Еще одну работу Кончаловского Пушкарев раздобыл в Музее коневодства: «Петр Петрович Кончаловский в 1926 году написал картину «Новгород. Возвращение с ярмарки» — одну из лучших работ новгородской серии. Написана широко, мазисто, с характерными русскими лицами новгородцев. Они возвращаются с ярмарки на подводе, запряженной лошадьми. Куда деть картину, написанную так широко и свободно. Конечно, в Музей коневодства, здесь же изображены лошади, а сами новгородцы тогда никак не котировались. Директор музея коневодства говорил мне: «Картина жанровая, она нам не совсем подходит, но ее никто не брал, и вот она оказалась в нашем музее». В 1965 году я ее выменял на один или два этюда лошадей работы В. Д. Поленова».
Картину Сергея Герасимова «Клятва сибирских партизан» (1933) и полотно Кузьмы Петрова-Водкина «Смерть комиссара» (1928) пришлось «вызволять» из запасников Центрального музея Вооруженных сил СССР. «В 1962 году, — вспоминал Пушкарев, — музей выбраковывал ненужные ему картины, в числе которых оказалась и картина «Смерть комиссара». Думалось, что ее можно получить сравнительно легко. Но не тут-то было. Начальник управления ИЗО Министерства культуры РСФСР тов. Тарасов категорически воспротивился этому именно из-за того, что картина принадлежала кисти Петрова-Водкина. Пришлось долго доказывать, буквально выворачиваясь наизнанку, что в Русском музее нет тематических картин, что нужен нам не Петров-Водкин, а сюжет — смерть комиссара, что это имеет идеологическое значение, что картина воспитывает советский патриотизм и так далее в том же духе. Под напором таких доводов Тарасов сдался и картину, наряду с другими вещами из того же музея, передали Русскому музею».
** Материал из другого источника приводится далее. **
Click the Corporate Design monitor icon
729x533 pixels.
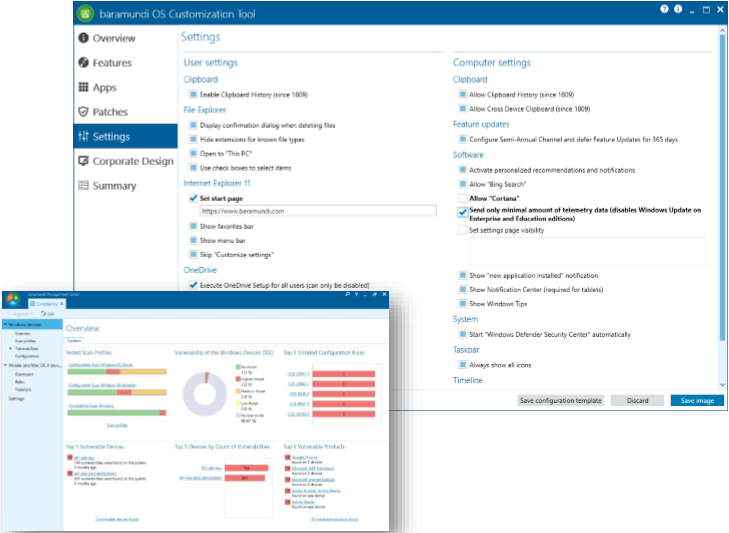click(x=84, y=161)
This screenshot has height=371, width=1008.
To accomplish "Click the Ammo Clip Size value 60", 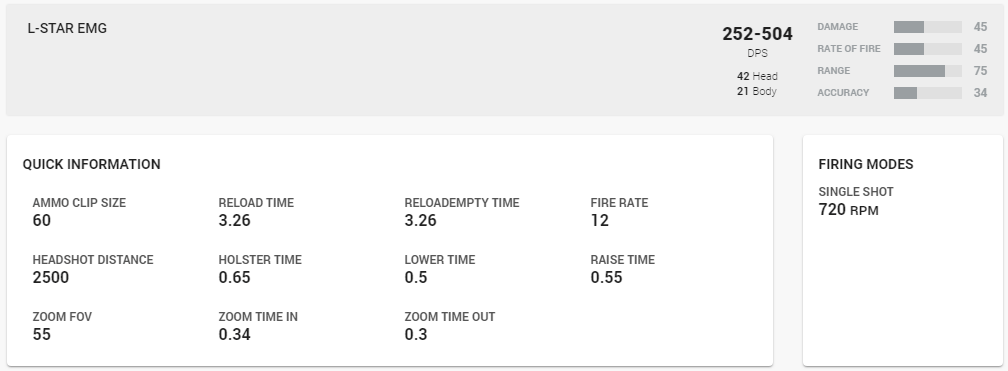I will [x=41, y=220].
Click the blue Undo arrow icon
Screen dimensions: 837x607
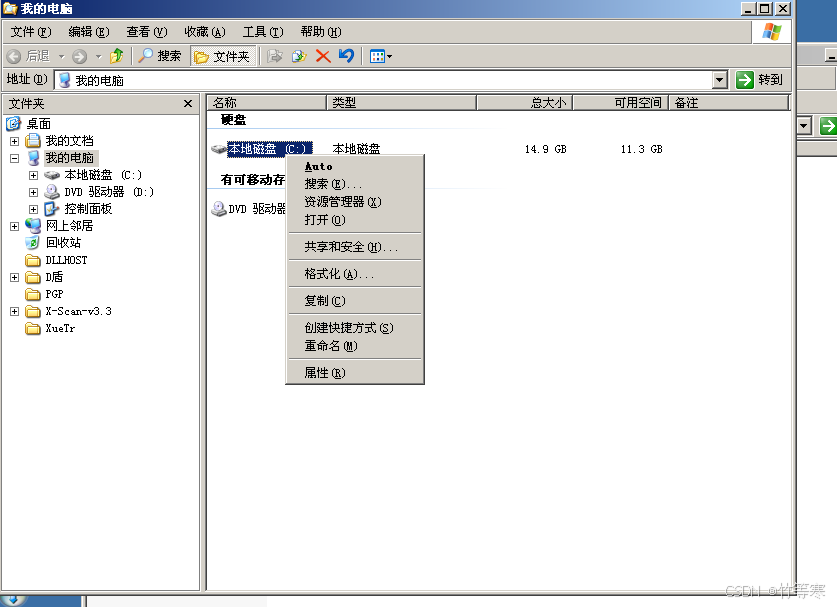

Но подобные походы срабатывали не всегда. Еще в начале 1950-х годов Марии Федоровне, вдове Петрова-Водкина, удалось вернуть из Швеции несколько картин художника. Картины были на выставке за границей и там «застряли», в том числе и знаменитое полотно «Купание красного коня». Русский музей обратился в Министерство культуры с просьбой приобрести для него эту картину. Пушкарев вспоминал: «Так как даже имя Петрова-Водкина раздражало начальство, для смягчения я добавил в заявку две вещи П. Кончаловского — «Пионы в фаянсовой вазе» и «Девочка Маргот с клубком». Не помогло! А. К. Лебедев — бывший тогда начальником ИЗО министерства — решительно отказал, конечно, на идейной основе! «Купание красного коня» была продана в частную коллекцию, откуда, к счастью, попала в Третьяковскую галерею, а картины Кончаловского все же были приобретены Русским музеем через свою закупочную комиссию почти десять лет спустя. Нередко бывали случаи, когда вещи отвергались по единственному, но универсальному тогда принципу: «А они мне не нравятся!». Да, странное было время! С одной стороны, беззастенчивая ложь, лицемерие, система давления на художника или просто волевое, ничем не оправданное решение, с другой — ханжеское, притворное пуританство и провозглашение художественных успехов «самого передового в мире искусства» — искусства социалистического реализма».